The significant places of my source code looks as follows:
// set context
SparkConf sparkConf = new SparkConf().setAppName(appName).set("spark.driver.allowMultipleContexts", "true");
SparkContext sparkSqlContext = new SparkContext(sparkConf);
JavaStreamingContext streamingContext = new JavaStreamingContext(sparkConf, Durations.seconds(batchDuration));
HiveContext hiveContext = new HiveContext(sparkSqlContext);
// Initialize Direct Spark Kafka Stream. Starts from top
JavaPairInputDStream<String, String> directKafkaStream =
KafkaUtils.createDirectStream(streamingContext,
String.class,
String.class,
StringDecoder.class,
StringDecoder.class,
kafkaParams,
topicsSet);
// work on stream
directKafkaStream.foreachRDD((Function<JavaPairRDD<String, String>, Void>) rdd -> {
rdd.foreachPartition(tuple2Iterator -> {
// get message
Tuple2<String, String> item = tuple2Iterator.next();
// lookup
String sqlQuery = "SELECT something FROM somewhere";
Seq<String> resultSequence = hiveContext.runSqlHive(sqlQuery);
List<String> result = scala.collection.JavaConversions.seqAsJavaList(resultSequence);
});
return null;
});
// Start the computation
streamingContext.start();
streamingContext.awaitTermination();
I get no meaningful error, even if I surround with try-catch.

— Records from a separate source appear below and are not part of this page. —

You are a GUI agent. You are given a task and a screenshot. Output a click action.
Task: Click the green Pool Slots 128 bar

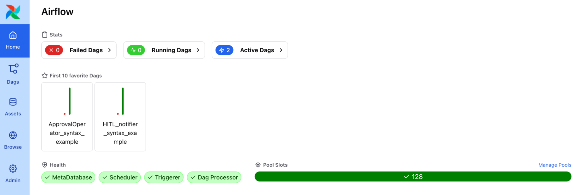click(413, 177)
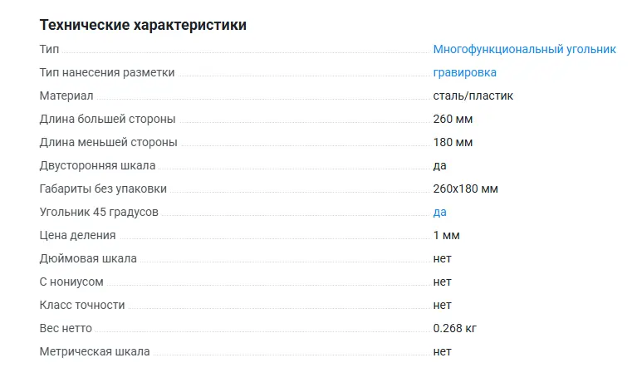
Task: Click the Технические характеристики heading
Action: (143, 25)
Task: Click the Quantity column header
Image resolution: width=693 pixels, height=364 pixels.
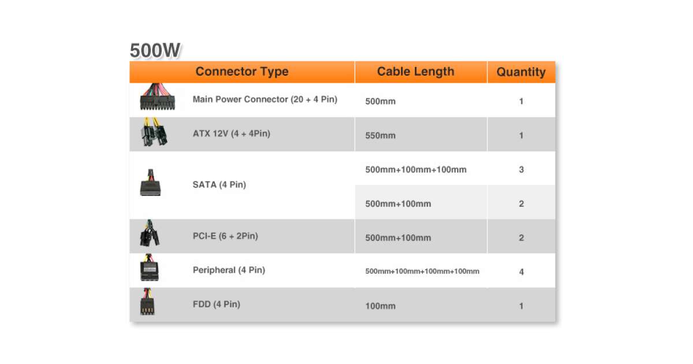Action: coord(521,72)
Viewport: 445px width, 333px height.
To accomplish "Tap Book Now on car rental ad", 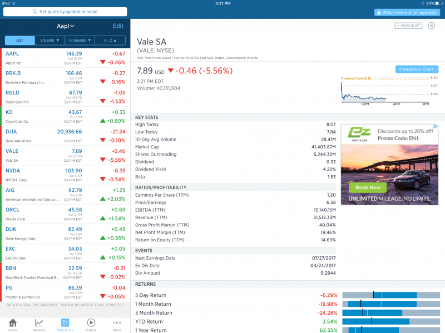I will pos(368,187).
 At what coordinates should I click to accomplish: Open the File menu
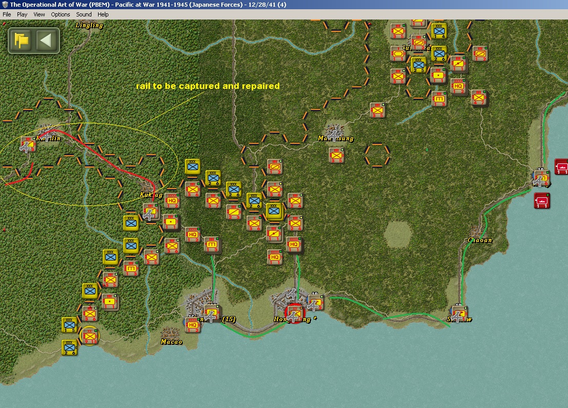click(x=7, y=14)
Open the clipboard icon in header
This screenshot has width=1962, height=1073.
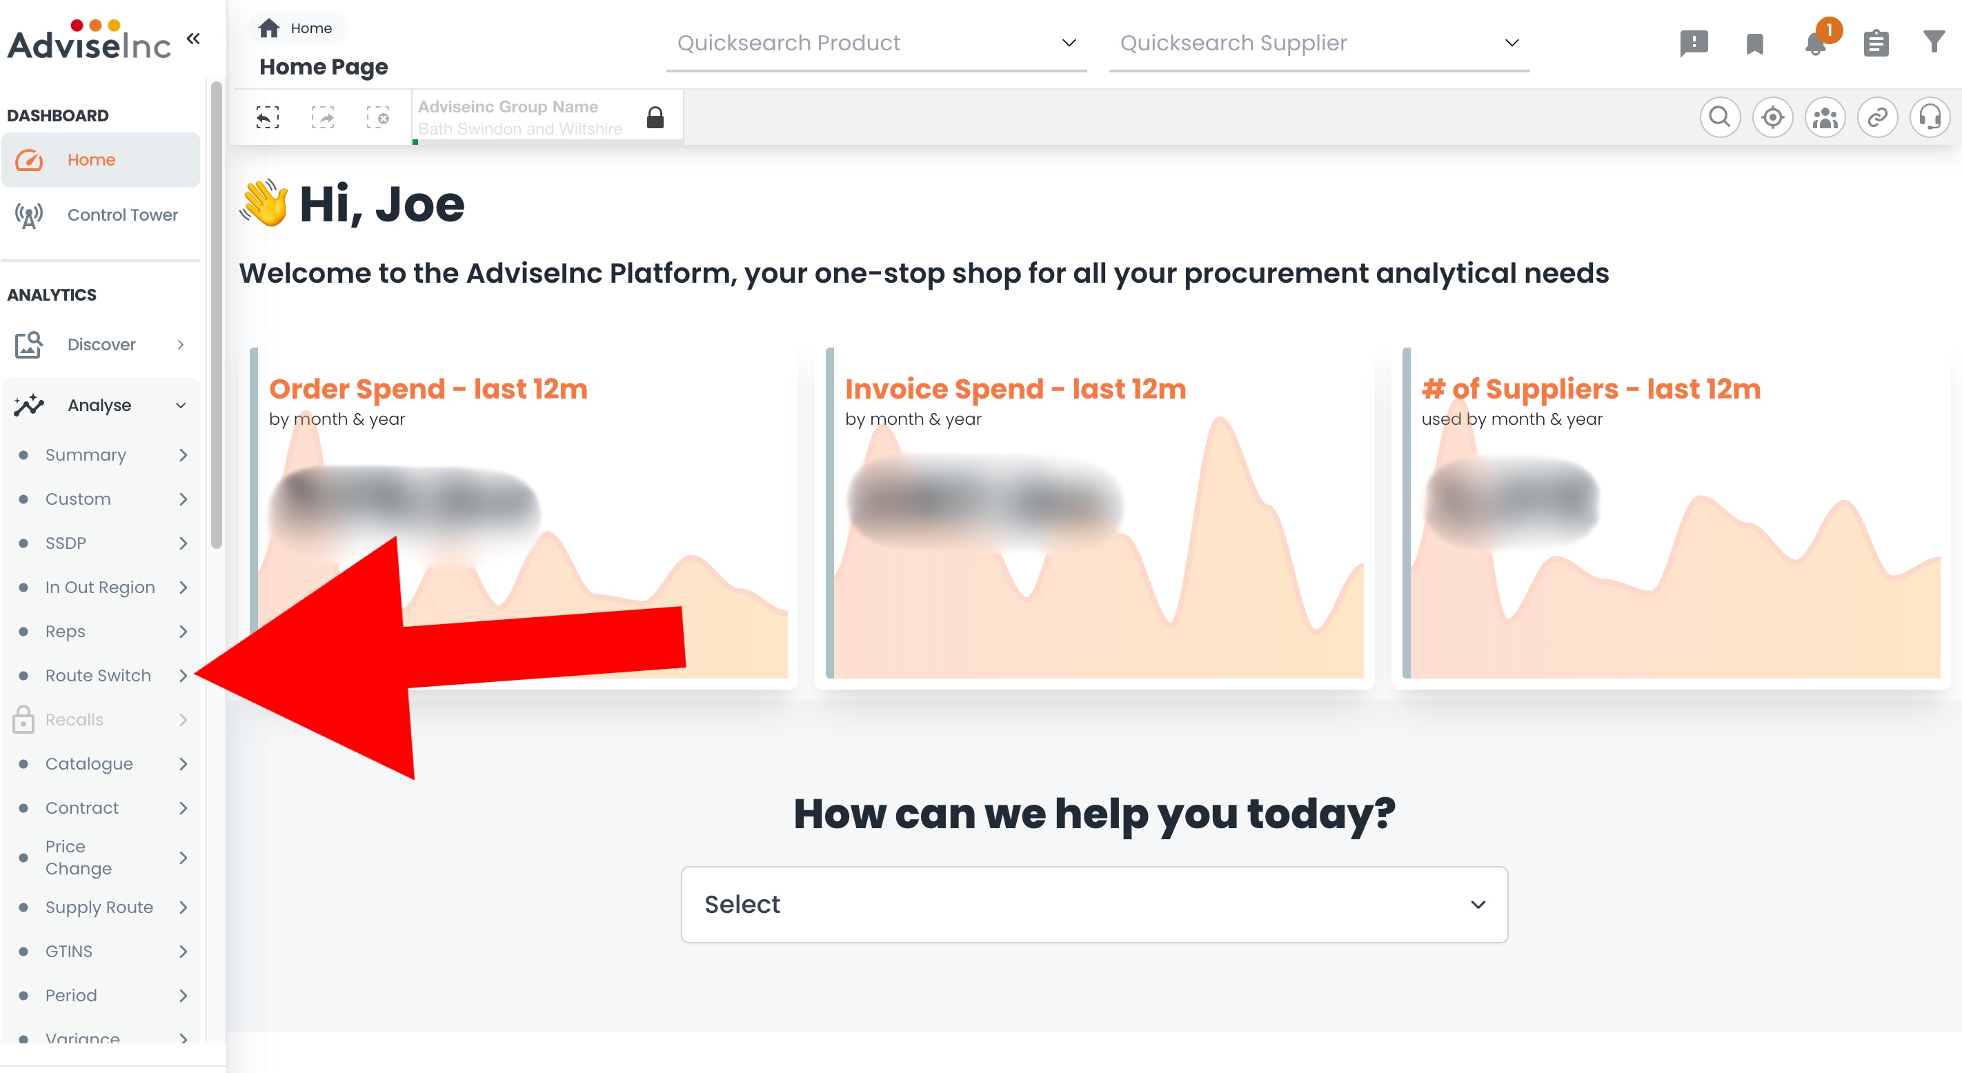coord(1876,43)
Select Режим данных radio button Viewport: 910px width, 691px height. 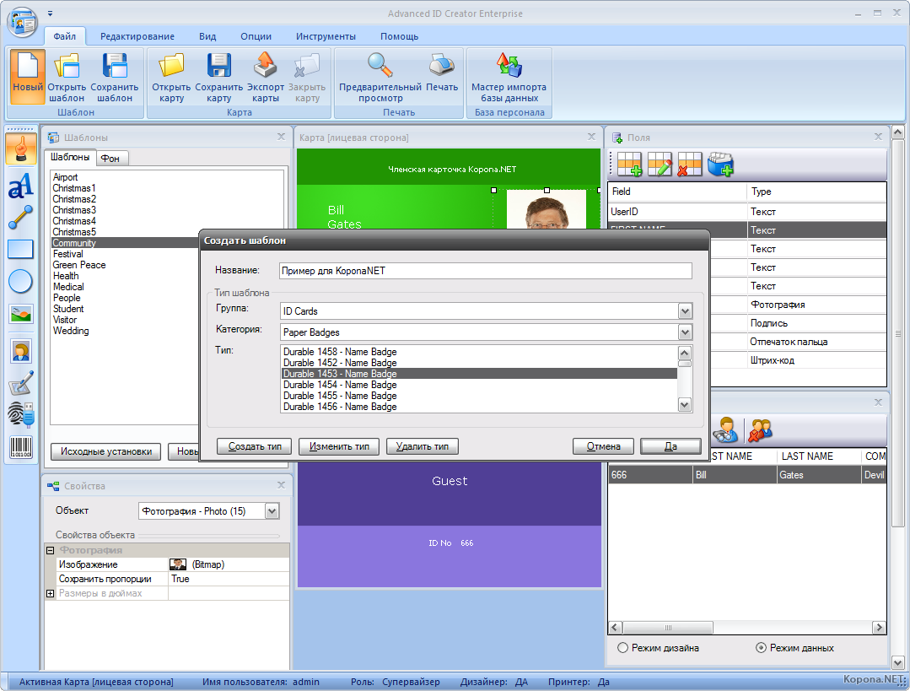point(761,648)
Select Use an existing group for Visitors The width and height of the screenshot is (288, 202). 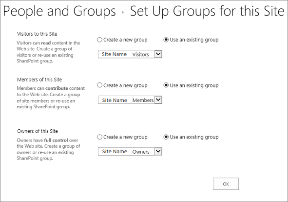pyautogui.click(x=166, y=40)
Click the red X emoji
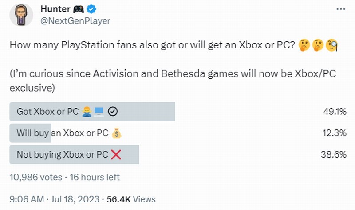Viewport: 355px width, 210px height. point(116,154)
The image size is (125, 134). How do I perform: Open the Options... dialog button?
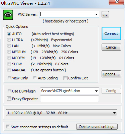(111, 74)
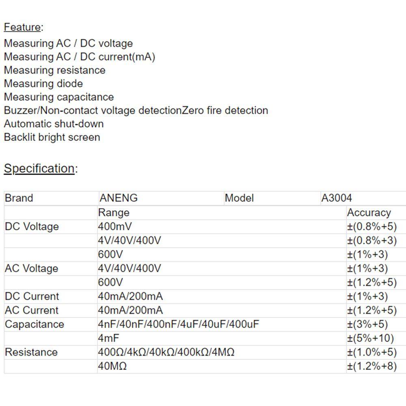Select the 4mF capacitance range cell
This screenshot has height=406, width=406.
[x=108, y=338]
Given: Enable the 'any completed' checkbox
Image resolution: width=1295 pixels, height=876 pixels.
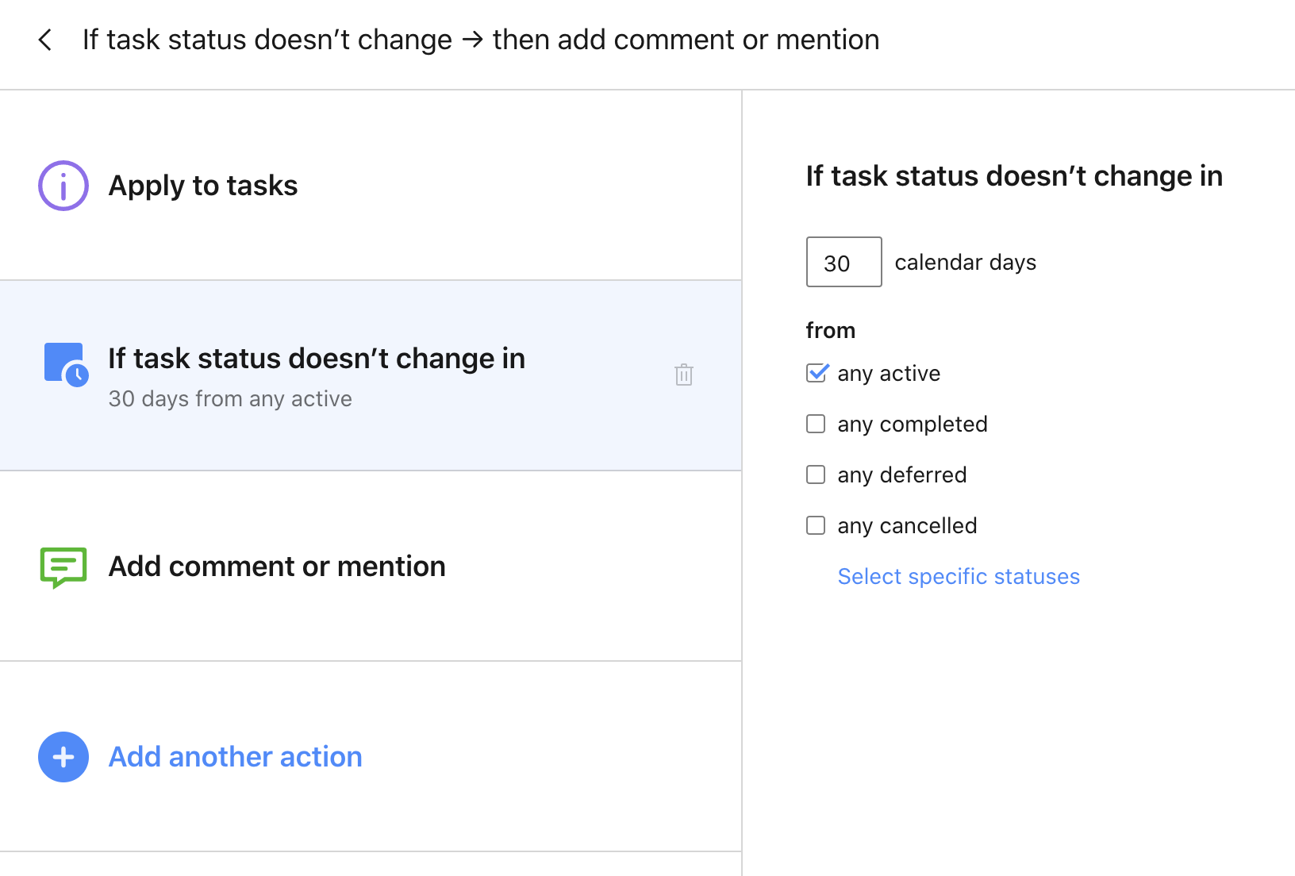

I hope someone can help - Thanks.
//edit: The solution looks like:
// work on stream
directKafkaStream.foreachRDD((Function<JavaPairRDD<String, String>, Void>) rdd -> {
// driver
Map<String, String> lookupMap = getResult(hiveContext); //something with hiveContext.runSqlHive(sqlQuery);
rdd.foreachPartition(tuple2Iterator -> {
// worker
while (tuple2Iterator != null && tuple2Iterator.hasNext()) {
// get message
Tuple2<String, String> item = tuple2Iterator.next();
// lookup
String result = lookupMap.get(item._2());
}
});
return null;
});
Upvotes: 0
Views: 524
Reputation: 330063
Just because you want to use Spark SQL it won't make it possible. Spark's rule number one is no nested actions, transformations or distributed data structures.
If you can express your query for example as join you can use push it to one level higher to foreachRDD
and this pretty much exhaust your options to use Spark SQL here:
directKafkaStream.foreachRDD(rdd ->
hiveContext.runSqlHive(sqlQuery)
rdd.foreachPartition(...)
)
Otherwise direct JDBC connection can be a valid option.
Upvotes: 1